June 28, 2008

Wild horses being mustered by helicopter in Nevada.

Authorities in the US are preparing for an emergency muster of 1700 horses as years of drought and dwindling forage threatens to develop into a crisis in Nevada.

The state's Bureau of Land Management intends targeting three herds within the next 30 to 60 days.

The mustered horses will be taken into care and eventually offered for adoption.

The bureau says the situation has resulted from 10 consecutive years of drought, overpopulations of wild horses in some herd areas and poor forage conditions.

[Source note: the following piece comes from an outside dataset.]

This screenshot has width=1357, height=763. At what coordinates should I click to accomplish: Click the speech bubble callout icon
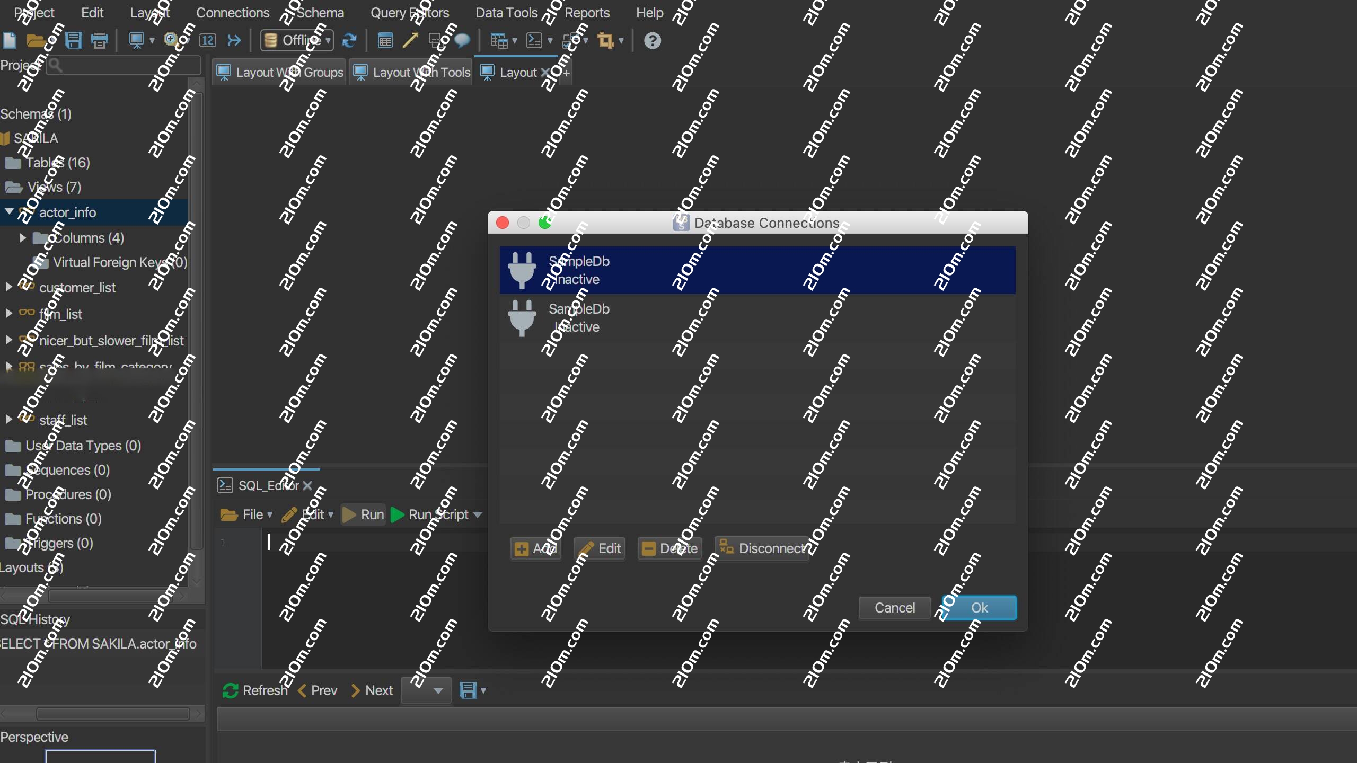point(462,40)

It will receive extra funding for the emergency musters of nearly 1700 horses from three areas - the Nevada Wild Horse Range north of Las Vegas on the Nevada Test and Training Range; the North Stillwater Herd Management Area south of Winnemucca; and the Fox and Lake Herd Management Area south of Gerlach.

Monitoring of the herd areas reveals competition from too many horses for dwindling water supplies and extremely poor forage conditions.

"Without an emergency gather, many of these horses could perish on the range," a spokesperson said.

"BLM expects to start gathering the Nevada Wild Horse Range and the North Stillwater Herd management Area within the next two weeks."

Gathered horses will be taken to the bureau's holding facilities, in Ridgecrest, California, and Fallon or Palomino Valley, in Nevada. They will be offered for public adoption about 45 days later.

Under the 1971 Wild Free-Roaming Horses and Burros Act, the bureau is required to manage horses and burros only in those areas where they were found in 1971.

Through land-use planning, it evaluates each herd area to determine if it has adequate food, water, cover and space to sustain healthy and diverse wild horse and burro populations over the long term.

Nearly half of the wild horses and burros in the US live on Nevada rangelands managed by the bureau. These Nevada horses move with the seasons within 102 herd management areas comprising nearly 16 million acres of public land.

Having herd populations at appropriate management levels is key to managing the rangeland resources.